**PROBLEM DESCRIPTION**
Every line from the one with "The image size" through the last line below should be repeated exactly; pictures stay out of the copy.

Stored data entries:
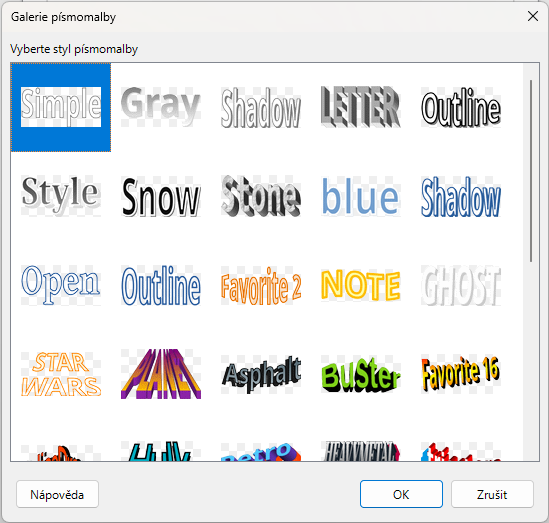This screenshot has height=523, width=549.
Task: Choose the Stone textured style
Action: click(x=261, y=196)
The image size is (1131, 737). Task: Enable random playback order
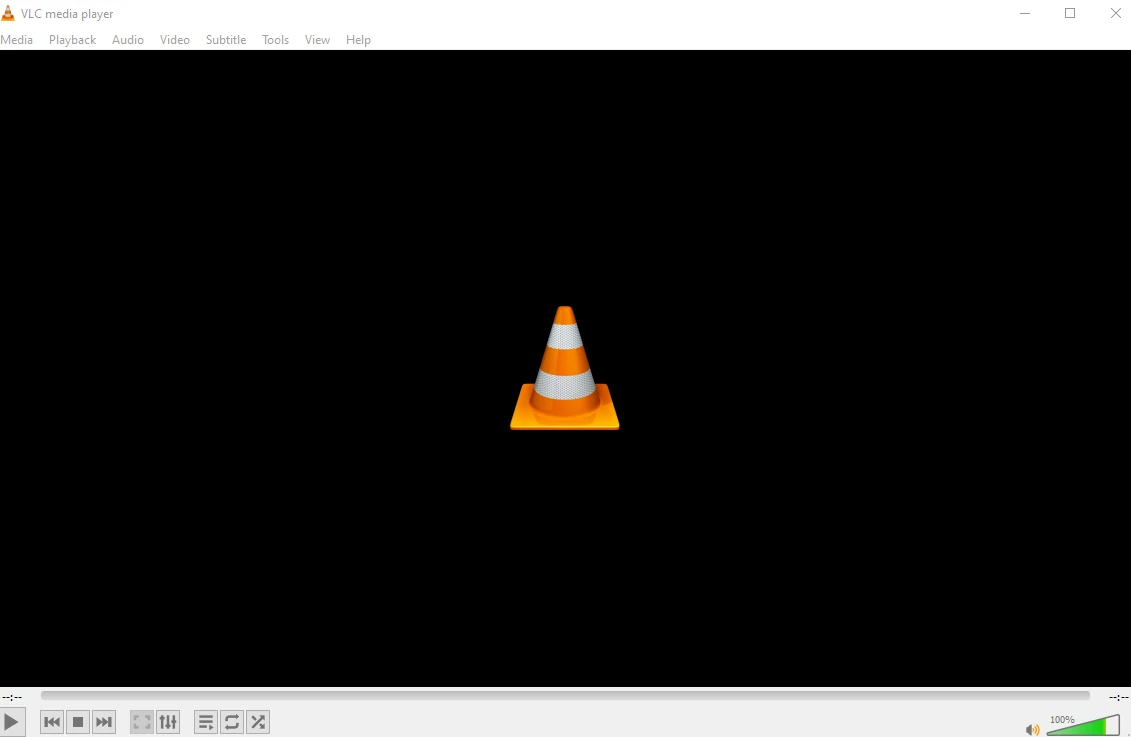(257, 721)

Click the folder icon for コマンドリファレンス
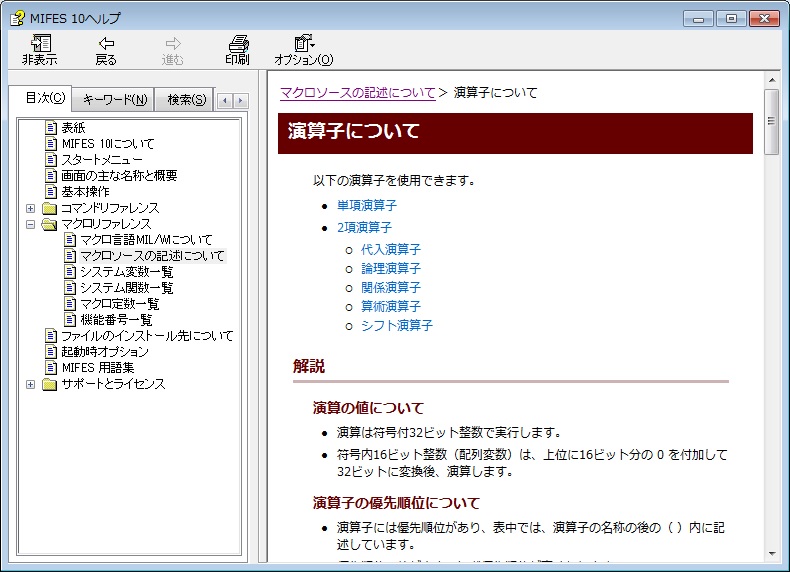tap(50, 208)
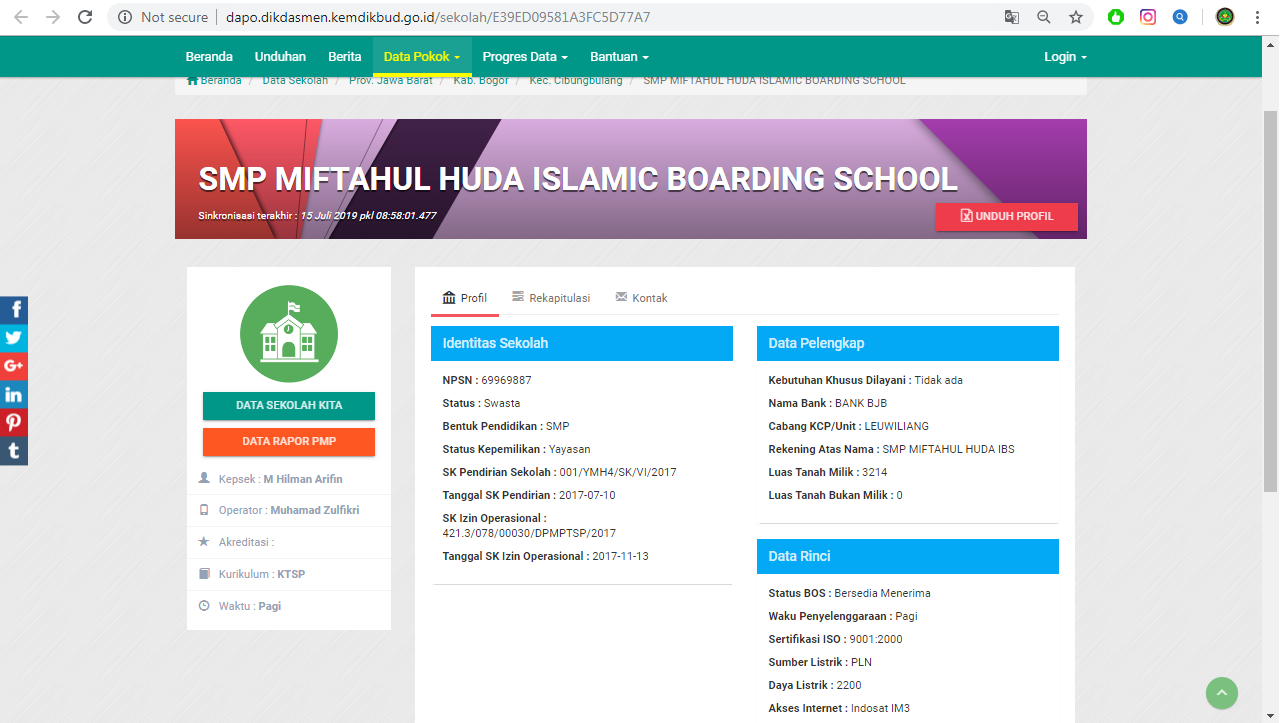1283x723 pixels.
Task: Open the Progres Data dropdown
Action: [524, 56]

**RESULT OF THIS EXERCISE**
The image size is (1131, 737). Task: Enable random playback order
(257, 721)

Click the folder icon for コマンドリファレンス
tap(50, 208)
1283x723 pixels.
Task: Open the Progres Data dropdown
Action: [524, 56]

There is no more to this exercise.